Camino del Rocío

                Hoy no ha necesitado más que la alarma de sus sentimientos para poder levantarse, para deshacerse de este duermevela que le ha provocado un desconcierto en el descanso, aunque sabe que a partir de ahora las esperas le seccionarán el sueño, compartimentarán los espacios donde habitan el sopor y la somnolencia. No ha precisado más que el estruendo de la ilusión para poner los pies en el suelo sin dilación alguna. Ha tronado en el cielo la certeza de sus ansias, un aviso para poner en conocimiento de todos, de los feligreses y vecinos, que ya ha llegado el día, que se han cumplido los ritos y las horas han ido ahogándose en el mar de los desasosiegos.

            Se ha precipitado por las angosturas de las calles que conducen a la parroquia y no le han faltado ni el resuello ni el aliento, muy al contrario ha llegado alzado por su propia alegría, para reencontrarse con el brillo argénteo de una carreta que todavía no reluce porque falta la esencia, la sustancia principal, que se será centro de observancias, núcleo de un universo sobre el que girarán todas las emociones que no se podrán contener, todas las alegrías condensadas en la expresividad de un rostro que atrae, con la potencia de una gravedad irresistible, el fervor más popular y sencillo, el más humilde pero instruida para configurar la liturgia más excelsa y pomposa, la que es capaz de dar lustre y esplendor basilical, a la sombra abovedada de una encina o bajo el celeste cóncavo del cielo de mayo.

            Se ha introducido en el templo con la misma candidez que aquella vez en la que las ausencias marcaron sus mejillas e hicieron retumbar los recovecos de su alma, aquel día que la memoria le pegó una punzada en el corazón porque las rudas manos, que tantas veces le guiaran por el camino, que tantos abrazos le diera en las mañanas gloriosas del primer lunes de Pentecostés, que se alzaban dando vivas y alabando al Pastorcito Divino, no se aferraban a las suyas porque se asían al poder enjaretado de la carreta que le había encarrilado el sendero hacia el encuentro final y verdadero con la Madre de Dios, a la misma galera que se aferraba él ahora para cumplir con la promesa, con el voto juramentado a las plantas de la Virgen que todo lo puede, a la Virgen que es capaz de manifestarse, concretarse y solventar los más crudos problemas, La que es capaz de aliviar la congoja y deshacer la maldad para transformarla en felicidad, esa Giganta que esplendor y grandeza a pesar de su delicada apariencia.

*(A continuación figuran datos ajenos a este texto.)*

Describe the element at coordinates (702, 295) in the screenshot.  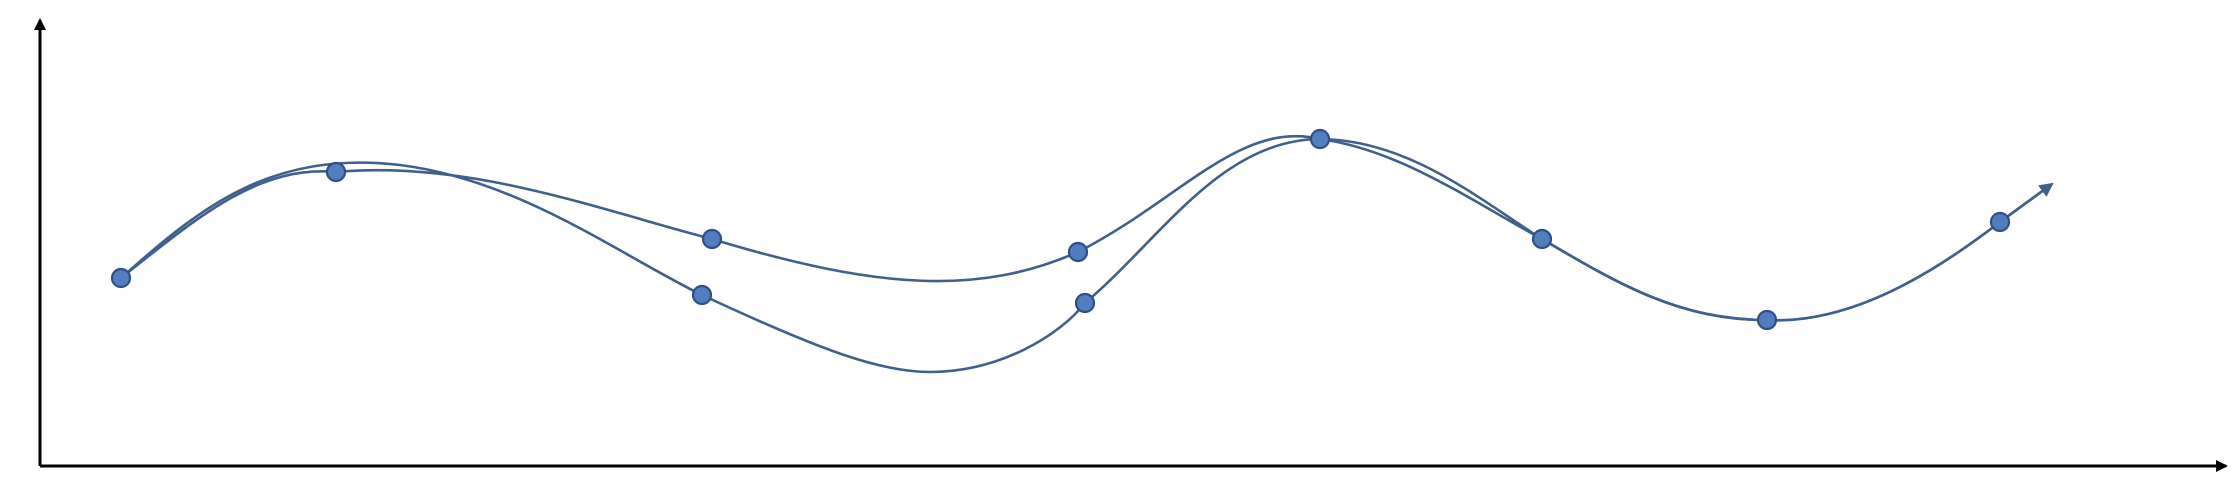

            Ahora le toca cumplir a él. Y a fe que lo hará. Le ha sido concedida la gracia y podrá seguir besando las mejillas de la mujer que tomó por compañera, podrá seguir gozando de la presencia de la madre de sus hijos, que no tendrá que deshacerse en la pena porque ha sido señalada por la mano de la Virgen, a pesar de que los hombres y la ciencia que la atendieron la habían desahuciado, la sanadora que no requiere más pagos ni más dispendios que el amor y la fe. Esa es la recompensa que se nos reclama desde las alturas, es la respuesta a los rezos enfervorizados y al desentendimiento del orgullo, la vanidad y las miserias materialista que acucian a los hombres. Caminará por los campos, y estén floridos por las últimas lluvias o arrasados por los calores que atosigan al romero y las amapolas, irá impregnado de la alegría por su peregrinar, rezando con el alma, conversando con los ojos y dando gracias a cada paso, rememorando aquellas palabras del padre que le aventuraban y profetizaban, aún sin tener constancia de las penas y las tristezas que arrasarían el corazón, que “allí estará Ella cuando la necesites”, unas palabras que va surgiendo de la magia del cielo que se va abriendo en este esplendoroso amanecer, en este día que abrirá las puertas del amor para encontrarse con el fervor y la oración, con las frases que le aturdirán cuando lleguen del infinito, una plática que le recordará la pequeñez del ser humano y los valores que se pierden cuando no se atiende a lo cercano, a lo cotidiano, a lo sencillo que siempre está próximo a nosotros, en esos campos donde habita la esperanza que sostiene, sobre sus brazos, la Virgen del Rocío. Allí en la campiña marismeña, se desprenderá de sus congojas y sus miedos, recobrará la fortaleza que cree perdida, se deshará del cansancio y abrazará con todas sus fuerzas a esa mujer que siempre le dio lo mejor.